The Cross of Cong was made in 1123 to encase a fragment of the True Cross that was brought to Ireland and displayed in different places around the country. The cross is so-called because it was kept in the Augustinian Friary at Cong, county Mayo, for centuries.
The Cross of Cong represents the conclusion of a long tradition of distinctively Irish church metalwork. It is decorated in an impressive range of styles and can be considered to be one of the greatest treasures of the era.

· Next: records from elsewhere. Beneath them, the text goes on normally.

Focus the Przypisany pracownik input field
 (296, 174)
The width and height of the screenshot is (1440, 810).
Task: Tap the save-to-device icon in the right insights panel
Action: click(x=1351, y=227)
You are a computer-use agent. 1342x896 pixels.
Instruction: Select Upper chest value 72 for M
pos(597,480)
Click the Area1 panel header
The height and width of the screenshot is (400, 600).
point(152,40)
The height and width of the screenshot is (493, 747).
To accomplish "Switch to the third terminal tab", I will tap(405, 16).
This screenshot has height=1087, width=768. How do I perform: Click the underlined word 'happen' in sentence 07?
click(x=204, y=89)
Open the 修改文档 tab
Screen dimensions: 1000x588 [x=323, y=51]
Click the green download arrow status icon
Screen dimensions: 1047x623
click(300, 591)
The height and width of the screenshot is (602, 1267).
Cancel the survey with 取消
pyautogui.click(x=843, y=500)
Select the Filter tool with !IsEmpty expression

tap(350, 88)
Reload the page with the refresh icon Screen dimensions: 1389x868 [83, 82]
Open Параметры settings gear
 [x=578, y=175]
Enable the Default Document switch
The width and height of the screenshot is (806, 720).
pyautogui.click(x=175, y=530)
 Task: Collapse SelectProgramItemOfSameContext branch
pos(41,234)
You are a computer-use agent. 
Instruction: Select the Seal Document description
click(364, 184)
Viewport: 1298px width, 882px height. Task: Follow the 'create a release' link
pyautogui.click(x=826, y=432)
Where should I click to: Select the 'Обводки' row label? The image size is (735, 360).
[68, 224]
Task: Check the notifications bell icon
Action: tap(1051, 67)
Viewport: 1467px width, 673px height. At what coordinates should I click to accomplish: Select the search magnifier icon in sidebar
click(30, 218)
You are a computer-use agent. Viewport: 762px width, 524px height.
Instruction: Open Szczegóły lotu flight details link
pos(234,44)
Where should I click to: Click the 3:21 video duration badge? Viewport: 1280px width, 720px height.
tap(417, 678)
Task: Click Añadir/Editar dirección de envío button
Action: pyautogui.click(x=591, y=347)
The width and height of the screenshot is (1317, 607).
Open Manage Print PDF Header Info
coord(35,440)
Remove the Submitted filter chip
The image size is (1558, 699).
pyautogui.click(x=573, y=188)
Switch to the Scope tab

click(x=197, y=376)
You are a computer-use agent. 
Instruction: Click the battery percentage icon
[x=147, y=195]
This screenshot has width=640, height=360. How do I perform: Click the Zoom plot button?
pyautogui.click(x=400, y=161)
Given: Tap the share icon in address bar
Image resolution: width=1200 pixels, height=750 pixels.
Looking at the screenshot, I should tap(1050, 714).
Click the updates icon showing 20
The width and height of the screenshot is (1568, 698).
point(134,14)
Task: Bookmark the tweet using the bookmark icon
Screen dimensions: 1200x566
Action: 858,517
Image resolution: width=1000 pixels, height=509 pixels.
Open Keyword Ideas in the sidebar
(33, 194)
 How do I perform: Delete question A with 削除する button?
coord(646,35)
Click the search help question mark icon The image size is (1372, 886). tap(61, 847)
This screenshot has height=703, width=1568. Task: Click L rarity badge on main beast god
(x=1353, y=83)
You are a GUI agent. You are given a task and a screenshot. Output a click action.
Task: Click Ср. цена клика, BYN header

It was made to enshrine a relic of the True Cross, known from written sources to have been acquired in AD 1122 by Toirrdelbach Ua Conchobair (Turlough O’Conor), High King of Ireland. The cross was designed for processional use, although it may have been mostly used as an altar cross. It has an oak core which is covered by plates of cast bronze. A large polished rock crystal on the front of the cross at the junction of the arms and shaft was intended to protect the relic, which does not survive. The rock crystal is set in a conical mount surrounded by a flange decorated with gold filigree, niello and blue and white glass bosses. The bronze plates on the surfaces of the cross are cast openwork and are decorated with ribbon-shaped intertwined animals in the Scandinavian-derived Urnes style.
The inscription on the sides of the cross identifies Toirrdelbach Ua Conchobair as the patron and Máel Ísú mac Bratáin Uí Echach as the craftsman. Two prominent churchmen are also mentioned. The inscription, which is in Irish, is framed by two identical lines in Latin that translate as ‘by this cross is covered the cross on which the creator of the world suffered’.